What Addicts Teach Us About Love

By Sam Jolman | July 30, 2012

“People sometimes bond to objects incapable of reciprocating…  If a person’s brain targets an emotionally inert would-be partner, attachment needs can propel him to connect with that which cannot satisfy him, like a moth battering its wings against a street lamp in the soft summer night.” A General Theory of Love

“It happened this way: I fell in love and then because the love was ruining everything I care about, I had to fall out.”  Caroline Knapp

“I praise you, for I am fearfully and wonderfully made,Wonderful are your works; my soul knows it very well.”  Psalm 139

Every addict has a first love, that one substance he returns to most frequently, the high he finds more invigorating than others. Its much like returning to the comforting arms of a familiar lover, or at least the one he can’t seem to break up with.  I hear this in the story of every addict I work with.  From pot to pills and everything in between (alcohol, food, exercise, sex, pornography, heroine, nicotine, etc ad nauseam) – to someone its a lover.  Oh, sure most addicts dabble in other things.  But they prefer just one.

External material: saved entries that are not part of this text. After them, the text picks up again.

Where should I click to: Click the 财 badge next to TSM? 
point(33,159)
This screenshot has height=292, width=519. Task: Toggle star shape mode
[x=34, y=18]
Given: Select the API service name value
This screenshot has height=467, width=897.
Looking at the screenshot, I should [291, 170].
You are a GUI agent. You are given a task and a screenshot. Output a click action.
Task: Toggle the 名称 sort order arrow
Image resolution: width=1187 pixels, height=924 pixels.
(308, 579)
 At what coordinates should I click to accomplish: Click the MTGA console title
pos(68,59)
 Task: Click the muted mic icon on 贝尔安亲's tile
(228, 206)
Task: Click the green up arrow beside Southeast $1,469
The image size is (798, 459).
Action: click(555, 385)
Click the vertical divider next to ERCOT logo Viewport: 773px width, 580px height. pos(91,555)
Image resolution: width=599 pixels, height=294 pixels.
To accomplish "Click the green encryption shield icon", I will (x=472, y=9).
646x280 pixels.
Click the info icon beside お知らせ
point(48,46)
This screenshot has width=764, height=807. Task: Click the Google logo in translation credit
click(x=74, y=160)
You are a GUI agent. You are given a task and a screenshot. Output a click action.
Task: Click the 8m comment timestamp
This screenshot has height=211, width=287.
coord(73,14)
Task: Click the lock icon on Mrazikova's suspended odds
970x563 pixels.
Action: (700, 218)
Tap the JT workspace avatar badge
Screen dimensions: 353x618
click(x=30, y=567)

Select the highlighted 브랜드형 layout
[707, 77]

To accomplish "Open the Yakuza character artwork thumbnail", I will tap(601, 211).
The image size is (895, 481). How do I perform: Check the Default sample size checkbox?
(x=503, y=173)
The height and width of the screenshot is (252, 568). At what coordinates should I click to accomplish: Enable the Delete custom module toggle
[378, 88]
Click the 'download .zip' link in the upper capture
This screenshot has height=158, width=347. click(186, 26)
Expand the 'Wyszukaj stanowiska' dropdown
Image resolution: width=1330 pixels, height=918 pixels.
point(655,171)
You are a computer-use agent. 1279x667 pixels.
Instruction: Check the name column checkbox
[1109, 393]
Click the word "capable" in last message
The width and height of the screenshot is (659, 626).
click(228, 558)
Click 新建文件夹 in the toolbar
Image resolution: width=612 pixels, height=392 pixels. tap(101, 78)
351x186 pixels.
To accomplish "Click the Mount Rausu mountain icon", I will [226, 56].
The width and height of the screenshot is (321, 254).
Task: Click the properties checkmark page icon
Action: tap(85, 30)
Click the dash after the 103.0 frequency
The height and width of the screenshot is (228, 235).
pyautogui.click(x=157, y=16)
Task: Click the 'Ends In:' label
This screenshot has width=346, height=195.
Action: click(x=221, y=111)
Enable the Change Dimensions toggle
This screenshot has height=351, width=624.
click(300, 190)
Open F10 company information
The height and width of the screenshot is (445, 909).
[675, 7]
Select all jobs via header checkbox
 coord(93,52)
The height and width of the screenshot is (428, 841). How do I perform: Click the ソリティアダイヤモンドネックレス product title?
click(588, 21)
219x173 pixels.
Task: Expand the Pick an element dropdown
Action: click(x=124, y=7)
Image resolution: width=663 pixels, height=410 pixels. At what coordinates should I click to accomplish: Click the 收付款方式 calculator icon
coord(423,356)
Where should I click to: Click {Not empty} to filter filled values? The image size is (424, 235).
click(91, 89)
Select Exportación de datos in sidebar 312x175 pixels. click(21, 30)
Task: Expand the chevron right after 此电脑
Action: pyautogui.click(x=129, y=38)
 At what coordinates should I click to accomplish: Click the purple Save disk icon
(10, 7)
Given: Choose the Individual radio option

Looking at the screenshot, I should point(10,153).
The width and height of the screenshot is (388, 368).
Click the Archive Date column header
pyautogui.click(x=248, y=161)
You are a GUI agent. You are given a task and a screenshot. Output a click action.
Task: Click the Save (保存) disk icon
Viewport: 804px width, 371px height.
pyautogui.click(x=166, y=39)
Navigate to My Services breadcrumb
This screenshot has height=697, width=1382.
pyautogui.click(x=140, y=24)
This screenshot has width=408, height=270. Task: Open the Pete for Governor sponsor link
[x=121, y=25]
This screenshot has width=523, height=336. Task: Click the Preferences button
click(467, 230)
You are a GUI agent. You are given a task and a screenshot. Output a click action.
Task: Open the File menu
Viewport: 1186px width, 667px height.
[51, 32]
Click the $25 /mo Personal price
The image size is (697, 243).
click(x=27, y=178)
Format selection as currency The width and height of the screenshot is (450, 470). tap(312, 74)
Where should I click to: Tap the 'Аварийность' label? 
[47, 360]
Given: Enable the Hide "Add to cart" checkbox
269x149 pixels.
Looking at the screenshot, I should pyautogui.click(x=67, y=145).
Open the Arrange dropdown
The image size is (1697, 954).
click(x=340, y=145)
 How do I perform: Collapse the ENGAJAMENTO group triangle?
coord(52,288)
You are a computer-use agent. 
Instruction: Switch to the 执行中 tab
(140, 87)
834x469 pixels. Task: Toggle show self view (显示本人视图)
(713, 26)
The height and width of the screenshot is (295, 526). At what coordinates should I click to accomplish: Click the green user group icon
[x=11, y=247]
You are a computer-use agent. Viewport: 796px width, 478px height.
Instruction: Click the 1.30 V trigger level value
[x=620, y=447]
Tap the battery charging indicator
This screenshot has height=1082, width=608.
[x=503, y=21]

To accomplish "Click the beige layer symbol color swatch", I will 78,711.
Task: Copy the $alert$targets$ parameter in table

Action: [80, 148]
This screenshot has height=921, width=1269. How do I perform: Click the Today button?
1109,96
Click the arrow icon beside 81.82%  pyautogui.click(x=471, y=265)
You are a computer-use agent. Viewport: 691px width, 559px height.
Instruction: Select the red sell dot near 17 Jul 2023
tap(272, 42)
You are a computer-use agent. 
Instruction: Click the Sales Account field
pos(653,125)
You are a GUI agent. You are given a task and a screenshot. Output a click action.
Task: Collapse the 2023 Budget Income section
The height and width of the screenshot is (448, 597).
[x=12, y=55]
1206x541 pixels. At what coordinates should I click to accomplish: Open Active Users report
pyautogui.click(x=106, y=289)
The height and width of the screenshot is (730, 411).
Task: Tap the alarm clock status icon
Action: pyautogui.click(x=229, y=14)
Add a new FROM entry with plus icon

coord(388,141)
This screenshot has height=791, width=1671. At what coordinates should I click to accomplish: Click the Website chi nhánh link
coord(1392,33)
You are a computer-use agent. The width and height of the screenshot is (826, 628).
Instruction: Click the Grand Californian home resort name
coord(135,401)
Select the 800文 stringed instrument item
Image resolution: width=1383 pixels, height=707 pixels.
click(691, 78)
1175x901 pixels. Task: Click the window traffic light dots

Matt used to smoke a ton of pot during college.  Its how he started his day.  Everyday.  Wake up, use the bathroom, smoke pot.  “At that time, I wouldn’t talk to anyone unless I was high,” he said. “My normal required being high.”  On weekends he drank a little bit and did some harder drugs.  But no drug was as close to his heart and essential to his well being as marijuana.

Jaime on the other hand sold marijuana to have money for her bar tabs.  She worked at a restaurant and used it as the platform for her drug dealing.  “I never liked pot.  It was totally just a business for me.” Drinking was her thing.  She is now happily in recovery, but can still recall her passionate pursuit of alcohol.  She kept a bottle of vodka in her purse, under her car seat, on the night stand.  It was a constant companion – in every memory of her life for about a decade.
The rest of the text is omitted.